__Testo da leggere__.
I poveri ricchi di sinistra che si fingono francescani. Paolo Bracalini

Siedono da sempre nei salotti buoni e nei Cda di banche e Fondazioni. Da Colaninno a Bazoli jr, tutti in piazza con il Pd contro la miseria



Mai visti tanti ricchi in piazza per i poveri. Non ci sarà il banchiere piddino Mussari, trattenuto a Siena da pendenze giudiziarie (intanto apprendiamo: 234mila euro di stipendio per tre mesi di lavoro a Mps nel 2012), e neppure la vendoliana Boldrini, che non ha bisogno di toccare con mano la nuova povertà italiana, avendola già scoperta sabato scorso («Non immaginavo questa povertà in Italia») nelle Marche dei pensionati suicidi.
L'ex presidente del Monte dei Paschi di Siena Giuseppe Mussari entra in Procura

Alla testa del corteo francescano del Pd - sabato a Roma - c'è Pier Luigi Bersani, origini umili a Bettola, ma una meritata vecchiaia d'oro grazie a tre pensioni, come gli rinfacciarono i renziani nelle primarie: quella da ex deputato in quattro legislature (6mila euro al mese), quella da ex consigliere regionale in Emilia-Romagna (4.400 euro al mese), più quella da ex funzionario di partito Pci-Ds (e qualche spicciolo di quarta pensione, da ex insegnante). «Molti italiani vivono in situazioni di estremo disagio, le famiglie e le imprese sono in piena emergenza, è il momento di dare risposte all'altezza» si mortifica, nel comunicato sul «corteo anti povertà», il Pd, che fra tre mesi incasserà 50 milioni di euro di finanziamento pubblico. In questo «Pd per i pd (poveri diavoli)» c'è anche Bazoli jr, l'avvocato deputato Alfredo, nipote del banchiere presidente di Intesa San Paolo Giovanni Bazoli, anch'egli storico simpatizzante dell'Ulivo e Pd, da Prodi in poi. L'attenzione alla povertà si mescola ai Cda e alle fondazioni bancarie, dove troviamo appunto, seppur francescanamente, Romano Prodi (Fondazione Cassa di risparmio di Bologna), ma pure l'ex sindaco Pd Sergio Chiamparino (Fondazione Compagnia di San Paolo), a giorni anche il senatore uscente del Pd Antonello Cabras (Banco di Sardegna), il figlio dell'ex ministro Pd Luigi Berlinguer (Banca Antonveneta), e una stirpe di sindaci e amministratori locali col pass nei vertici di Monte dei Paschi. I piedi in banca, ma il cuore nelle favelas dell'Italia impoverita.

__Dati registrati__.
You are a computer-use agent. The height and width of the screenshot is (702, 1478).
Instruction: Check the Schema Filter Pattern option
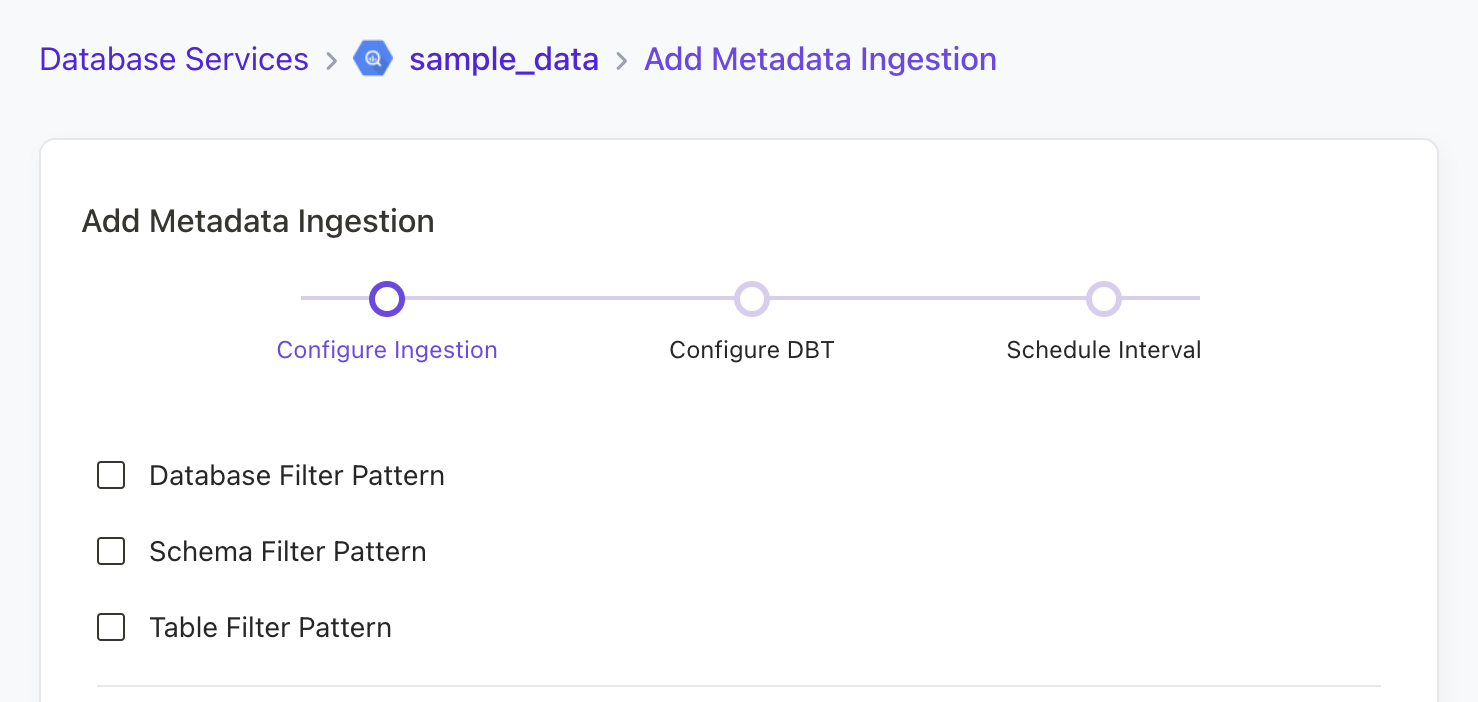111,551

==

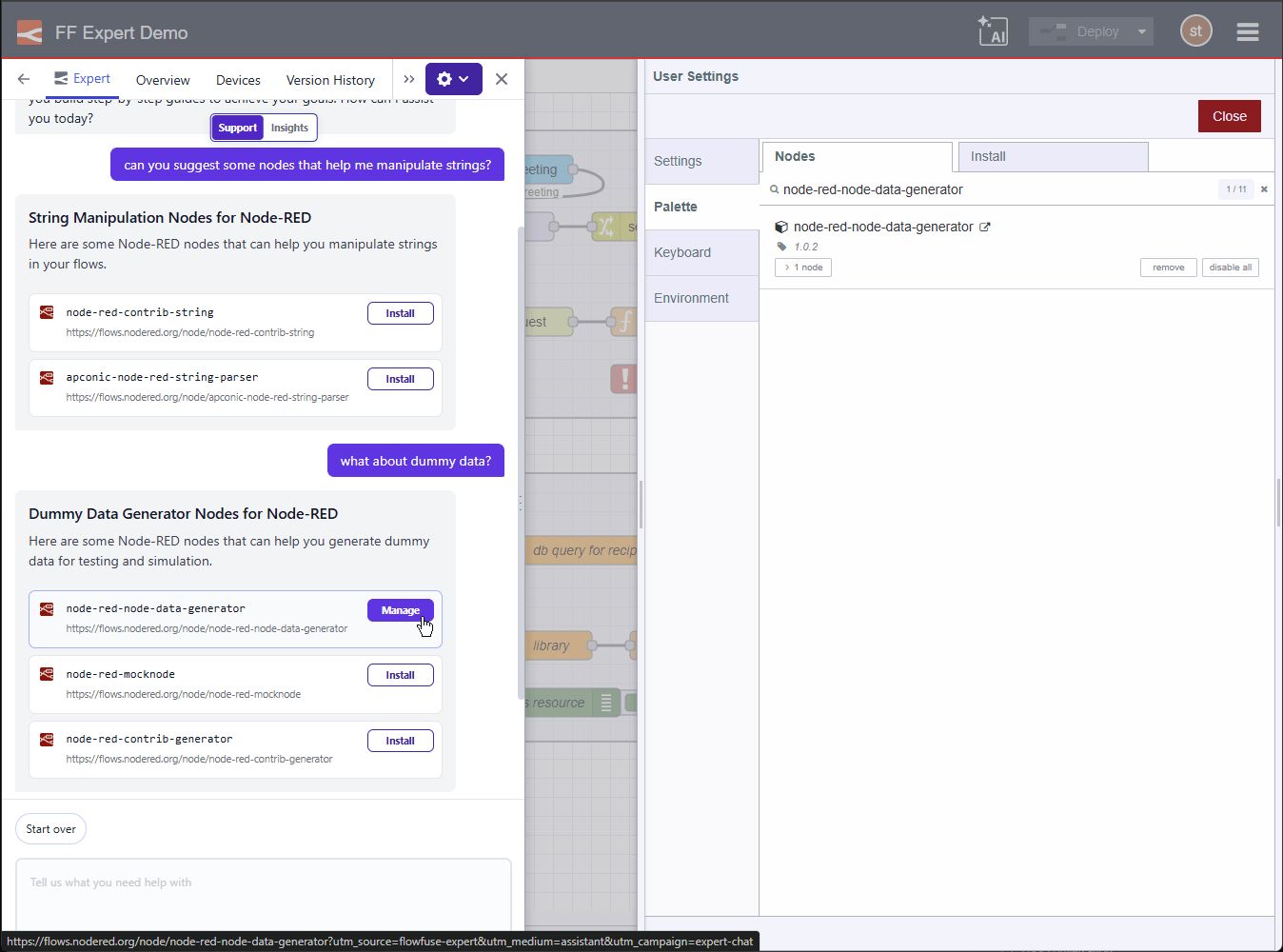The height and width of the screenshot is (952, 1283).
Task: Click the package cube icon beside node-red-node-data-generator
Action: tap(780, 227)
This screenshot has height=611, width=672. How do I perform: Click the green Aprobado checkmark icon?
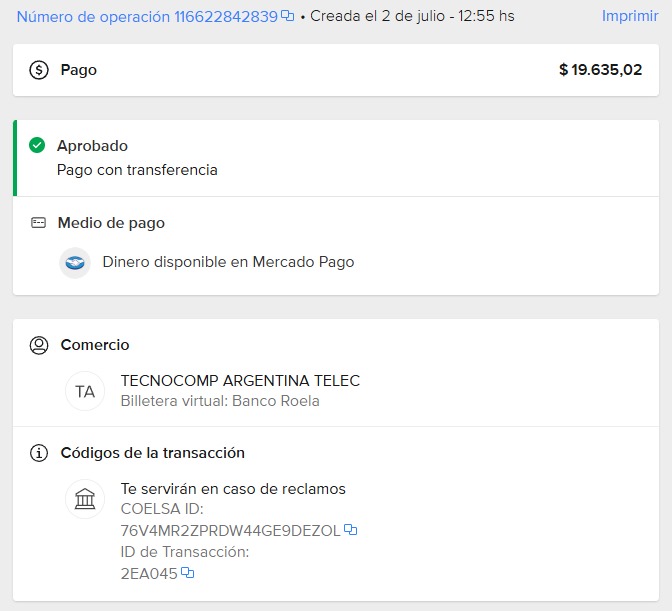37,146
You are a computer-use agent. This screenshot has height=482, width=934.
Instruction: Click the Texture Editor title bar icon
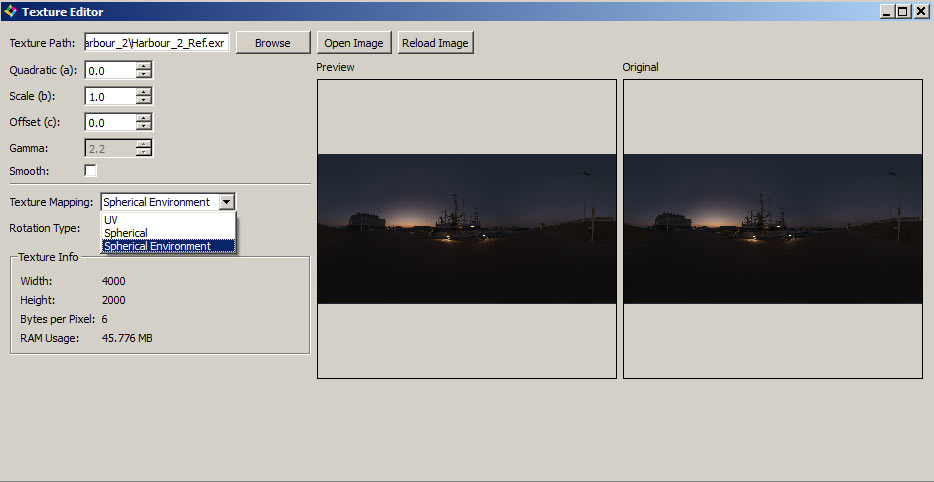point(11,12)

* * *

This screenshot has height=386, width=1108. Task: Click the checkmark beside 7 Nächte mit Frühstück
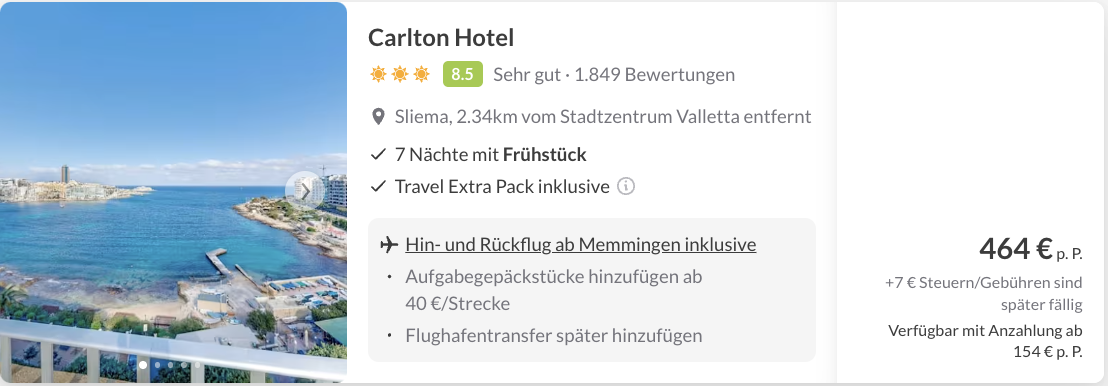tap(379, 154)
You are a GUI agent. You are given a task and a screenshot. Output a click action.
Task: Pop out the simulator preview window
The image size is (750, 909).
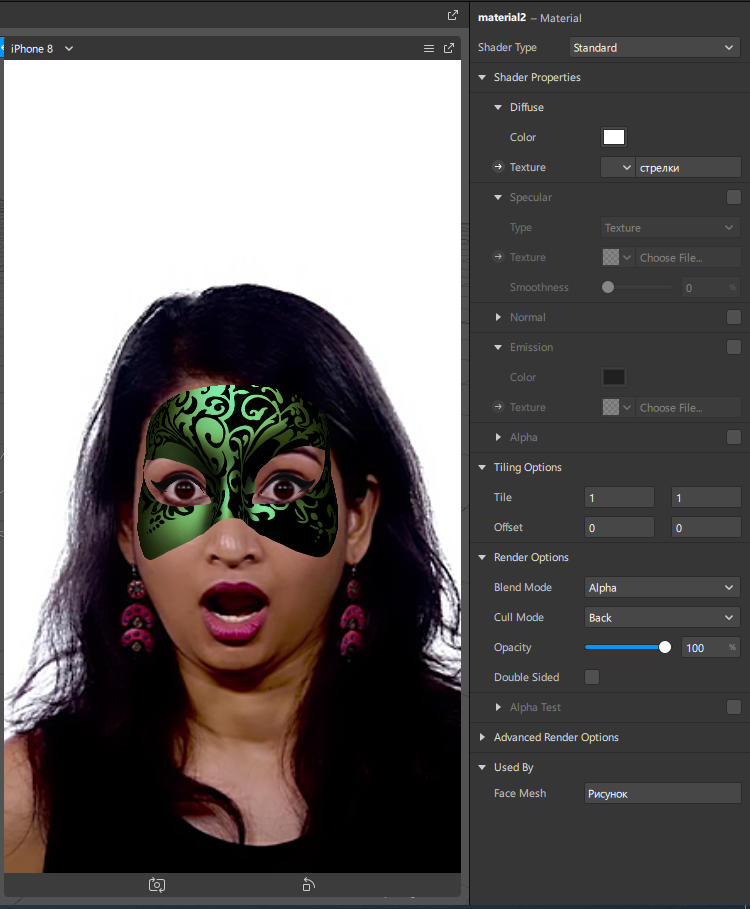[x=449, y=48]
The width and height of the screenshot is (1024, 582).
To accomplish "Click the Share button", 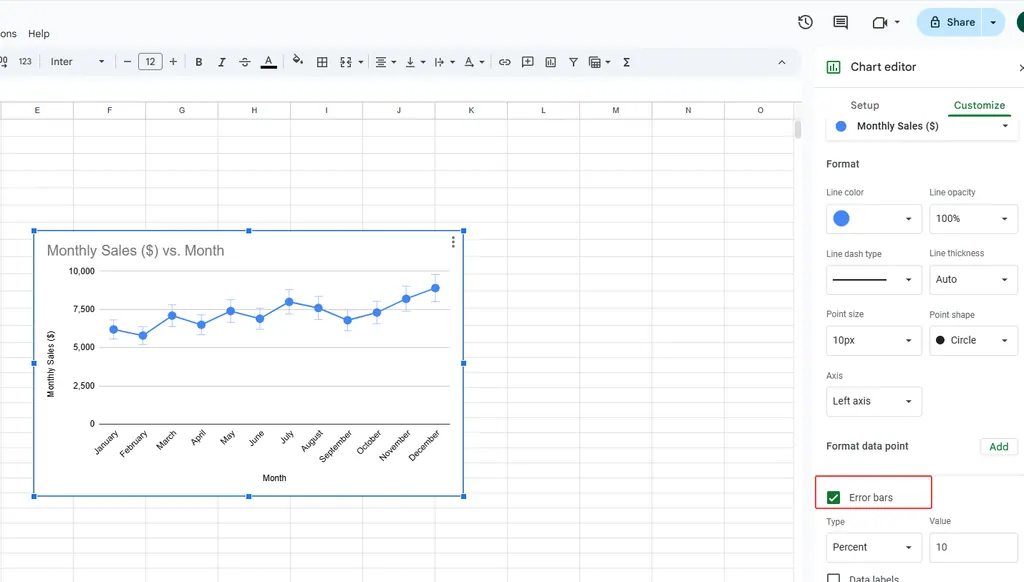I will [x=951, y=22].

__Compiti__.
1. Riformuli come CSV a due colonne, intitolate richiesta e risposta, la parte dei record che si apre con la riga contenente "You are a computer-use agent. This" e si chiude con quella contenente "point(11,12)", entrambe comprese: una riga per ciascuna richiesta, ogni campo tra virgolette e gli a capo sostituiti da spazi. Escluda le immagini dalla risposta.
2. Prosegua l'articolo sugli esponenti benestanti della sinistra in piazza contro la povertà dal punto in cui si interrompe.

__Soluzioni__.
1.
richiesta,risposta
"You are a computer-use agent. This screenshot has height=482, width=934. Instruction: Click the Texture Editor title bar icon","point(11,12)"

2.
Sarà mica quella «sinistra degli snob» che il professor Luca Ricolfi identificò così? «Quel ceto sociale, che raggiunge l'apice tra gli intellettuali, dove, soddisfatti i bisogni primari, ci si può dedicare all'arredamento della propria anima», alla solidarietà, ai sentimenti giusti, al Terzo mondo. La Boldrini è l'emblema di questa sfera sociale, ma è nel settore cinema/tv/arte che se ne pescano di più. Tutto l'indotto artistico del Pd, che ha lottizzato la Rai nei gangli vitali degli appalti cinema e produzione tv, come taluni naturali sottoscrittori della marcia anti povertà di Bersani. Dalla Dandini (700mila euro all'anno, per tanti anni, a RaiTre) a Fabio Fazio (2milioni di euro l'anno) e la solidale Littizzetto (20mila euro ogni 5 minuti di battute), forse fino a Benigni (7 milioni di euro dalla Rai in sei mesi, tra la serata sulla Costituzione e la ri-lectura Dantis). Arredare l'anima costicchia.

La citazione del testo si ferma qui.